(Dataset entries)
★ ★ ★ ★ ★ ★ ★
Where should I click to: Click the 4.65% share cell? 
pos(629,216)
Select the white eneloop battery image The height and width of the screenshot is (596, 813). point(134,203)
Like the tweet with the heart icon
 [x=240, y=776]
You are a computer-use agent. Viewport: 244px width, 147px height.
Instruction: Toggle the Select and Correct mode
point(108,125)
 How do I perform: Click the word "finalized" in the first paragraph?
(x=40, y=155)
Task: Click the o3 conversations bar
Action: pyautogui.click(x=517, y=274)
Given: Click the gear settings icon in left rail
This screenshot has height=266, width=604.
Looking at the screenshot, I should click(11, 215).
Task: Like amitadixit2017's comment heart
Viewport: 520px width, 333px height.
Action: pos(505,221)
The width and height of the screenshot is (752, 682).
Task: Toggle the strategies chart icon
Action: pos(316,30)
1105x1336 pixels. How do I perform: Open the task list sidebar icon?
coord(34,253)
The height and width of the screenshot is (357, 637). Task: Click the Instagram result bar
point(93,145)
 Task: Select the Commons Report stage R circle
★ ★ ★ ★ ★ ★ ★
## TASK PROMPT
Retype only this portion of the data above: the line containing "This screenshot has height=266, width=604.", the line containing "Task: Like amitadixit2017's comment heart", and all lines between them, exactly.

## ANSWER BOX
This screenshot has height=266, width=604.
Looking at the screenshot, I should click(11, 215).
Task: Like amitadixit2017's comment heart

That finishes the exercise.